Classic Film Review: Frankenheimer’s black and white “The Train,” a “Monuments Men” that works

What is it about black and white celluloid that makes its modern digital equivalent feel so flat and washed out?

Is it the texture, the nearly-invisible but implicit “grain” and sharpness? The contrast between light and shadow, the many shadings of grey, the far darker blacks, the physical/chemical limits of film’s depth-of-field that mimic the eye?

I fret over this every time I dive into a much-praised modern monochromatic movie or even Disney’s “WandaVision,” wondering what it is that makes “Roma” and “Mank” leave me cold visually.

There were hints of the disappearing art of lighting and shooting in black and white as early as the 35MM “Schindler’s List,” which still has scenes of stark monochromatic beauty that nothing produced in black and white today can match.

But to really see the difference, a vintage production by a master filmmaker working in the medium is what you look to for comparison.

John Frankenheimer’s 1964 thriller “The Train” is a flawed gem, basically a fictionalized, action-amped story from the pages of the “Nazis stealing art” saga that “The Monuments Men” documented.

It was filmed in glorious “European widescreen” in French-processed black and white. That makes every information-packed image of Frankenheimer’s exquisite mise en scene pop, sometime to a breathtaking degree.

Watching it again for the first time in many years, I was struck by how much better it still works than George Clooney’s more historically-accurate but still bowdlerized “Monuments Men” of 2014.

Both films are based on historical accounts of the risks of wartime destruction and the Nazi looting of the patrimony of Western Civilization, the Great Artworks of Europe. Both are fictionalized, especially when it comes to the heroine of that saga, the French art historian and curator Rose Valland, whose record-keeping was the German Philistines’ undoing at war’s end, tracking the artworks she was not able to hide from thieves to those who did the stealing.

Valland’s name was changed in both films, although “The Train” comes closer to the real Rose, even if the incident portrayed never happened.

Screenwriters Franklin Cohen and Frank Davis had the clever idea of putting this story on heist picture footing and setting it literally in motion. An urbane, amoral Nazi (Paul Scofield) spirits scores of paintings and artworks out of Paris as it is about to fall to the Allies in 1944. The Rose Valland figure (Suzanne Flon) sounds the alarm to the Resistance. And the job of stopping this train hauling the art falls on the railyard supervisor Labiche, played with brute panache by Burt Lancaster.

The artwork is a wide array of genres, from impressionist masterpieces to the “modern” works the Nazis banned as “degenerate art,” thus working in another of Germany’s crimes against civilization (art destruction and censorship) into the story.

Our villain is a classic “type,” polished, well-spoken — a sophisticate.

“Beauty belongs to the man who can appreciate it,” Col. von Waldheim (oopsie) purrs. Right.

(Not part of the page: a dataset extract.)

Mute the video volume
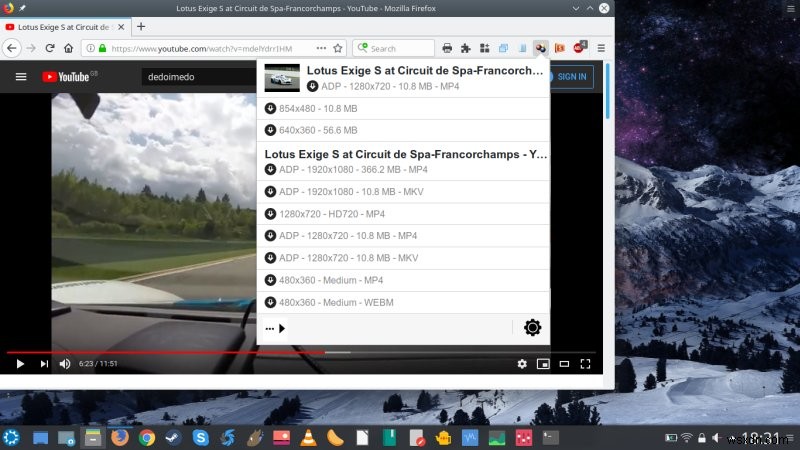Viewport: 800px width, 450px height. 65,364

This trope is like the serial killer as Man of Letters and Taste cliche that “Silence of the Lambs” helped perpetuate. No, serial killers are statistically most often truck drivers. And the Nazis were largely oompah-music loving thugs and goons — not unlike nationalist cretins the world over, mouth-breathing lovers of “country” music, whatever fits that definition in whatever country, the US to Brazil, Russia or the Philippines, in the present day.

What brings “The Train” to life are its action beats — chases and strafings and bombings and sabotage, which includes here renaming whistle stops to fool the Germans on board that the art-filled train is heading in a direction it isn’t.

Frankenheimer spent a lot of United Artists’ money and a lot of screen time on a movie that only has to hint at World War II in most cases. We see but a single (distant) British Spitfire, a couple of bombers, a railyard turned into devastation.

But every immaculately-framed shot packs in characters, background and information — anti-sabotage posters in a rail clerk’s office, sharply focused huge closeups of actors in the foreground, stars in the middle or background, and sometimes the exact opposite, built around the big, chiseled and soot-stained face of Lancaster, playing a character who can’t get over the fact that they’re being asked to die for art.

“You know what’s on that train? Paintings. That’s right, paintings. Art. The national heritage. The pride of France. Crazy, isn’t it?”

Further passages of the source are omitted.